Solar, wind, and hydroelectric dams are examples of green technologies that are safer for the environment and don’t produce fossil fuel waste by-products. Besides the environmental benefits, these alternative energy sources can be used to power a home or a utility power plant.
For VLSI, which is essentially the chips inside the electronics, they could be designed in a way that reduces power, which usually means throttling the clock to adapt to the needed computations, or powering off unused portions, or fabricating in a lower power process. On the manufacturing side, lead-free soldering would be an example of something considered “green”. Another sophisticated technology that replaced the silicon is the Flip-Chip package that uses solder bumps instead of wire bonds while attached to the substrate, leads to the highest electrical and thermal performance. Flip-Chip technology uses in a wide variety of products such as PC chipsets, graphics, and memory packages.
Green Electronics Starting from Nanotechnologies and Organic Semiconductors, some authors say that to allow new functions the solution requires integrating nanocomponents and CMOS circuitry which will overcome the challenges in nanometric scale structure.

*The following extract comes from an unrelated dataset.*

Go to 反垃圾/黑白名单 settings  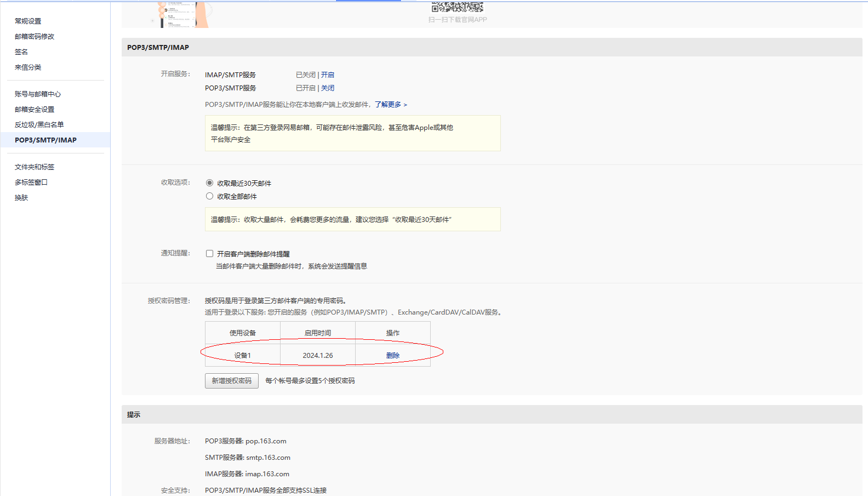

Often it is tricky to determine if something truly helps the environment or not. For example, you have to factor in the pollution caused by transporting it, if it were manufactured overseas. You have to factor in the pollution caused during manufacturing the device as well as the materials used to make the device.
Electric cars are an example of something where it is counterintuitive. Early ones at least, and maybe the latest as well, are worse for the environment because manufacturing the batteries and other electronics creates more pollution than conventional cars. Besides, the electricity you are recharging with comes from a power plant that causes pollution. Possibly as much as a gas-powered car.